What this task involves:
Extract the lines beginning at the one that holds "Image resolution: width=751" and ending at the final line of the material below, keeping them exact and leaving out all pictures.

Records for the exercise:
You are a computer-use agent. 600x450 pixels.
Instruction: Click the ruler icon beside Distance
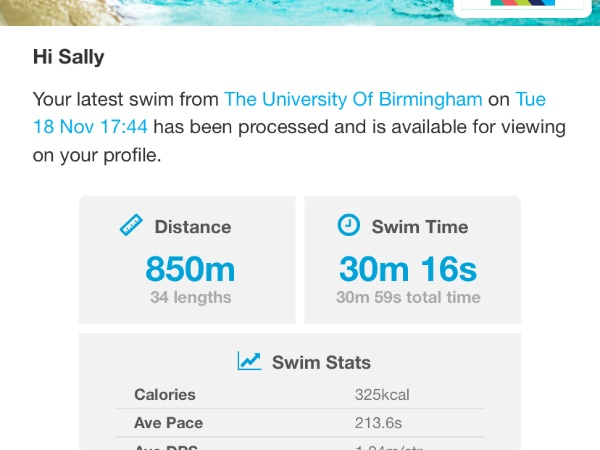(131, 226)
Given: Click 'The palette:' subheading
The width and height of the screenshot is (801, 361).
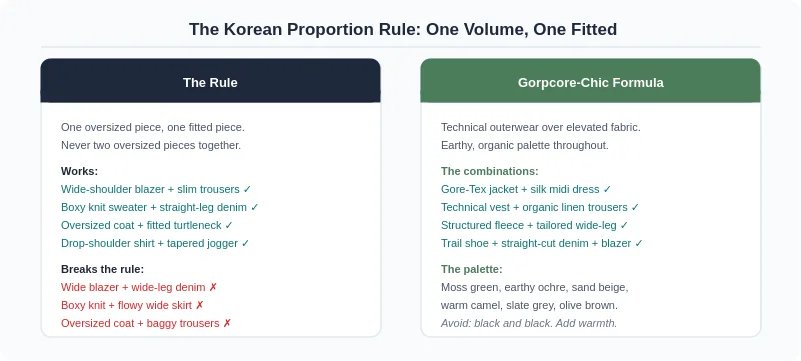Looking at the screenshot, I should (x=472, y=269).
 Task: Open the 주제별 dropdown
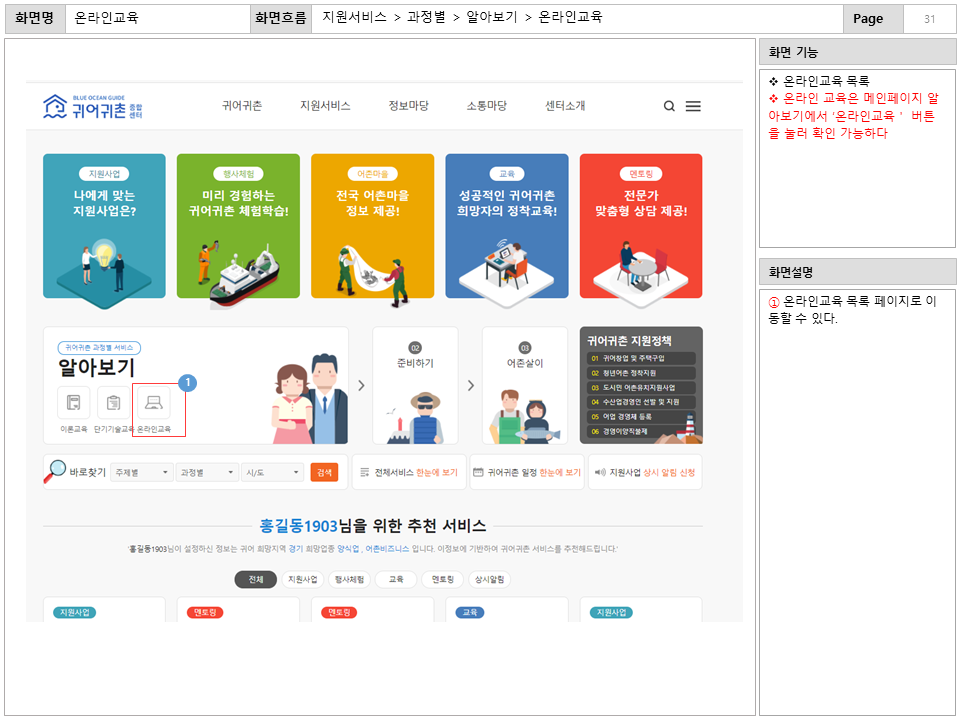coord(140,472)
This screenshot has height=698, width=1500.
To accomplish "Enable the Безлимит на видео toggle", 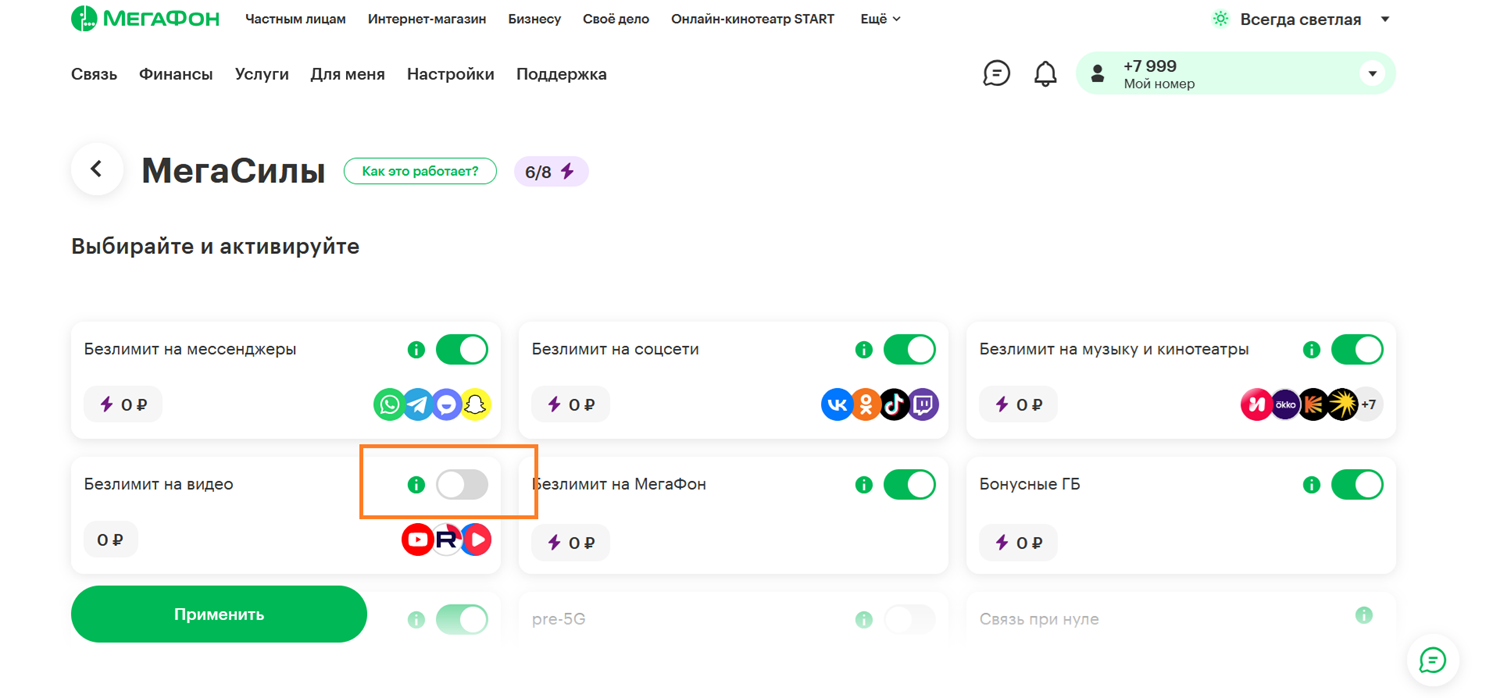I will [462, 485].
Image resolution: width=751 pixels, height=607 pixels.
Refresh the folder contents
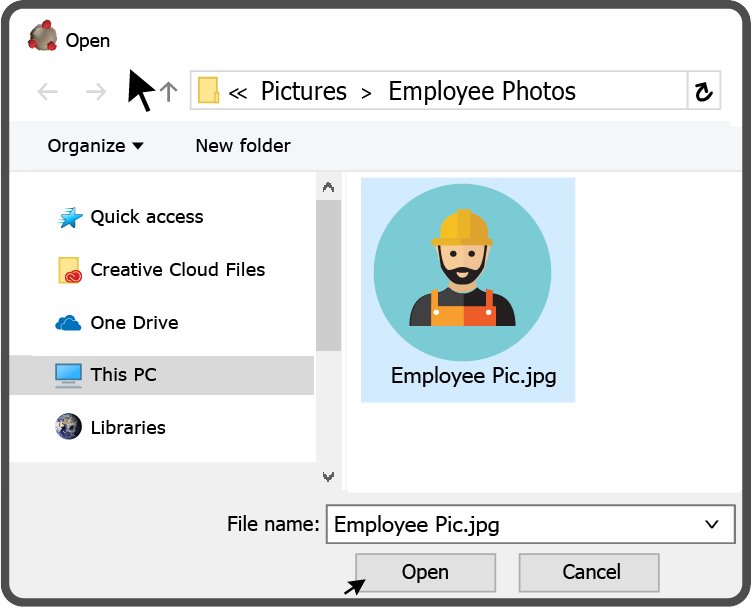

Answer below:
Image resolution: width=751 pixels, height=607 pixels.
Refresh the folder contents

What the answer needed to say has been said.